A Suíça está a reavaliar o papel dos cerca de 8 mil bunkers espalhados pelo seu território, muitos dos quais se encontram inativos desde a década de 1990. Face às crescentes preocupações com a segurança na Europa, sobretudo após a invasão da Ucrânia pela Rússia, o exército suíço quer transformar estes antigos abrigos militares em modernos núcleos de defesa com tecnologia de ponta e soluções de baixo custo.
Construídas originalmente para proteger pontos estratégicos como os Alpes e a linha ferroviária de Gotthard, estas fortificações faziam parte do chamado Reduto Nacional Suíço — uma vasta rede de defesa criada para repelir invasões durante a Segunda Guerra Mundial e a Guerra Fria. Embora muitas tenham sido equipadas, na altura, com armamento sofisticado contra potenciais ataques soviéticos, a sua relevância estratégica diminuiu após o fim da Guerra Fria. Com cortes orçamentais e novas prioridades de defesa, dezenas destas estruturas foram vendidas a privados.
Ao longo dos últimos anos, os novos proprietários encontraram utilizações inusitadas para os bunkers abandonados: desde caves de queijo e galerias de arte, a hotéis de luxo, cofres para criptomoedas — como o conhecido “Swiss Fort Knox” no cantão de Berna — e centros de armazenamento de dados de alta segurança.
Contudo, em 2023, o exército suíço suspendeu todas as vendas de bunkers. “Temos de aproveitar os recursos que já temos”, afirmou o Chefe do Exército Suíço, Thomas Süssli, à comunicação social local. “A natureza das ameaças mudou. Muitos destes bunkers estão mal posicionados e os sistemas de armamento que albergam só durarão mais dez ou vinte anos”, acrescentou.

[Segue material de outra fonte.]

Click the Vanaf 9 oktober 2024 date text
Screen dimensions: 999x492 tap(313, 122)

O objetivo das Forças Armadas é transformar estas estruturas em “nós de defesa difíceis de atacar”, recorrendo a tecnologia avançada, mas garantindo que os investimentos sejam sustentáveis e que as estruturas exijam pouca mão-de-obra. Para isso, o exército está a recorrer ao setor privado, convidando empresas tecnológicas, universidades, investigadores e startups a proporem soluções inovadoras para reaproveitar os espaços.

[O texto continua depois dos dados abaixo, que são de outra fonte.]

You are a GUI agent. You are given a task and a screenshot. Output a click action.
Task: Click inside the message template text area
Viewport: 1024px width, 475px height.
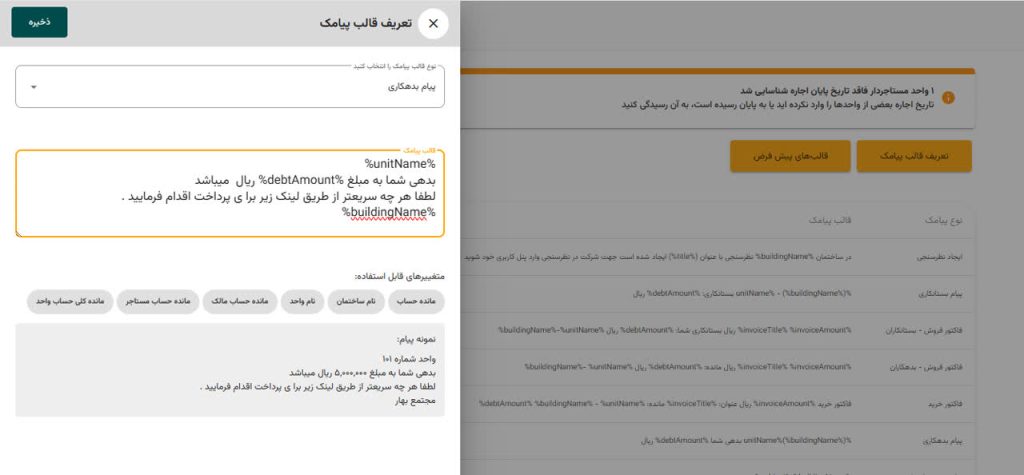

A iniciativa culminará num “dia da inovação” a realizar-se em meados de setembro, organizado pela Sociedade Suíça para a Tecnologia e Forças Armadas (STA), onde serão divulgados mais pormenores e os participantes poderão apresentar propostas. “Estamos à procura de ideias de todos os sectores, não apenas do setor da defesa”, destacou a STA, citada pelos media locais.